I find myself burning with jealously. When was the last time I felt anything? I've been numb for so long. I lean heavily agaisnt the wall with a shuddering breath and look down to find my shirt - old and torn - wet with my tears. Without warning, I suddenly cannot breathe. No matter how sharply I inhale - nothing comes in or out. I choke on a sob and slide down the wall to sit.
I can't breathe. Oh god, the panic is more than I can handle. I gasp painfully, my lungs scream for air as I struggle to control the increasingly hot burning in my chest. I see white dots, flashes of colours and bright sparks before my eyes as harsh choking noises erupt from my throat.
"Put your head between your knees. Breathe deeply." Charles says, appearing out of nowhere.
I do as he says, the panic shooting through me making me obedient. His hand circles my back slowly and a comforting warmth spreads from his touch - it takes a good few minutes, but eventually I find myself breathing normally, calm once more.
"Feel better?" He murmurs softly.
I pull my head up slowly and let out a shaky breathe, nodding my head slightly. I do feel better - not by much, but at least the panic's gone. "Thank you."

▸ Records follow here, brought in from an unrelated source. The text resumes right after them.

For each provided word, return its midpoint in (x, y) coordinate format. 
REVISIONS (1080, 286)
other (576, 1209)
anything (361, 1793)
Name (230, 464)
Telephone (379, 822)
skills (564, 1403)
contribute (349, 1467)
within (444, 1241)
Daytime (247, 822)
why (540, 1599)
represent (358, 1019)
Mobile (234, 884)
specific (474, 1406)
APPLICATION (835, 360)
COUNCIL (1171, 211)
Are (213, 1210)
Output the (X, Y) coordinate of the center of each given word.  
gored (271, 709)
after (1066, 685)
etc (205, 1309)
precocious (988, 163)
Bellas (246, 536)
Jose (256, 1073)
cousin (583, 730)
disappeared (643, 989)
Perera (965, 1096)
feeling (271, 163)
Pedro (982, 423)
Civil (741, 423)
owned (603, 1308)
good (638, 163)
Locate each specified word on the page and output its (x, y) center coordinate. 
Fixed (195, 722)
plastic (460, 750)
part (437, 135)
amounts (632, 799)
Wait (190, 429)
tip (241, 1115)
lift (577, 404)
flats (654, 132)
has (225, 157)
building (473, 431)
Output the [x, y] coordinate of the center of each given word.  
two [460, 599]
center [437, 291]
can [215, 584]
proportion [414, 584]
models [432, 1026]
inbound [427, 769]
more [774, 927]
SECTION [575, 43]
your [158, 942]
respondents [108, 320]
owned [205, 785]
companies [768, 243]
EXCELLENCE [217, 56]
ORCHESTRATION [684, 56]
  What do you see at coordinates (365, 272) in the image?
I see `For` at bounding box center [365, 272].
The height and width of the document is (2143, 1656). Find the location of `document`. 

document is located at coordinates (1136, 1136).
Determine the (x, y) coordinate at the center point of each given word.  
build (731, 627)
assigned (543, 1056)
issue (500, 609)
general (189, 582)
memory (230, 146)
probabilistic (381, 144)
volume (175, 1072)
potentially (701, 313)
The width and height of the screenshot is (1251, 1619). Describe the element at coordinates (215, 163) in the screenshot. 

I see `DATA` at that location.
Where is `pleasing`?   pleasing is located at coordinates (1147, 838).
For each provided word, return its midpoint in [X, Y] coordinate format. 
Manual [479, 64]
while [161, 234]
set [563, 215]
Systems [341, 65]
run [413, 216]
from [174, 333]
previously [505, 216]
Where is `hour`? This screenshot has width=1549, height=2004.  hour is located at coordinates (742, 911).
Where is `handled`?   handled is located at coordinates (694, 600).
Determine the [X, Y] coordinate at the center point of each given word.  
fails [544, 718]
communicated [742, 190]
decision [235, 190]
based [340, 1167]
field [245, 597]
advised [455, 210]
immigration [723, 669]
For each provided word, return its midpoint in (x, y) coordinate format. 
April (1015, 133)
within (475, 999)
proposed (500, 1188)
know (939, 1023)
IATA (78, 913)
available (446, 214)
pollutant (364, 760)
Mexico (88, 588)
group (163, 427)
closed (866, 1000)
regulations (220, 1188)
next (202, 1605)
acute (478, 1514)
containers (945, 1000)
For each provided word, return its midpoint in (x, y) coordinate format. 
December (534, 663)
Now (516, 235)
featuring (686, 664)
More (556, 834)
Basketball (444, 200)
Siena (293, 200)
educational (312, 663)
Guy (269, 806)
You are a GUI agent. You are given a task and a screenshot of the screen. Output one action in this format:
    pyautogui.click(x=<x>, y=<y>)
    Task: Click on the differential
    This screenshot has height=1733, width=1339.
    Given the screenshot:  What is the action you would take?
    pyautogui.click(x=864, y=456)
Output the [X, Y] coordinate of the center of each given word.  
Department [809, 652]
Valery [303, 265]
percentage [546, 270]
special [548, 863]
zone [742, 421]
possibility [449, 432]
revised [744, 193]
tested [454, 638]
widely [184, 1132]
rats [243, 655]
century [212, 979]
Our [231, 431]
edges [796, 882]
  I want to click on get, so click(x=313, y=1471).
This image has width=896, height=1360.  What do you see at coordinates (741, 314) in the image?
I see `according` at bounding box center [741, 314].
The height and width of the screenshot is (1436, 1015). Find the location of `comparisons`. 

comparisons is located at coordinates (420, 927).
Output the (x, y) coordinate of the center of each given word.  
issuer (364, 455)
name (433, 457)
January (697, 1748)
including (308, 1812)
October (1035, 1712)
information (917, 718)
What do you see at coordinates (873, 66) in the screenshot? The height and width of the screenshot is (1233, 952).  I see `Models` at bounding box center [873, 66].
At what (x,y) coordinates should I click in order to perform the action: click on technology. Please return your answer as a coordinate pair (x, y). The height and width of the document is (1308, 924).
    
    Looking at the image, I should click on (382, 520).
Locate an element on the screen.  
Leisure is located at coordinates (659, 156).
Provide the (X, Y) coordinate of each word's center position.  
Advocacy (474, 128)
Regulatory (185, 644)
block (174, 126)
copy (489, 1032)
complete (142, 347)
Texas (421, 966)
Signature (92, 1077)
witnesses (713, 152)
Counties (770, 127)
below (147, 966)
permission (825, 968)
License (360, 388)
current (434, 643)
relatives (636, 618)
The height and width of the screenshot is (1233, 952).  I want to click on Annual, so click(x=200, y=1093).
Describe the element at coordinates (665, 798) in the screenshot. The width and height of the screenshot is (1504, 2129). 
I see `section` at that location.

His hand still rests at my back and he suddenly glances through the glass at the students.
"You could have it too, you know."
My heart jumps as my eyes dart quickly in the direction of the glass. I don't look through. It hurts too much. "What?"
"You could be happy here, if you gave it a chance." His eyes are warm, comforting - there's no disgust, no sneer. Nothing like I'm used to. It's so strange.
I don't say anything at first, instead stare down at the rip in my trousers at my right knee. I bite hard on my lip. "I'm not good with people."
He stands suddenly, letting out a soft sigh. Pauses.
"One week, okay? Just one week. Then you can do what you want."
I look up at him hesitantly to find him standing there with a hand held out to me. I hesitate and it seems to last an age, longer than I intend to leave it. He doesn't falter. Finally, with a soft sigh, I take his hand.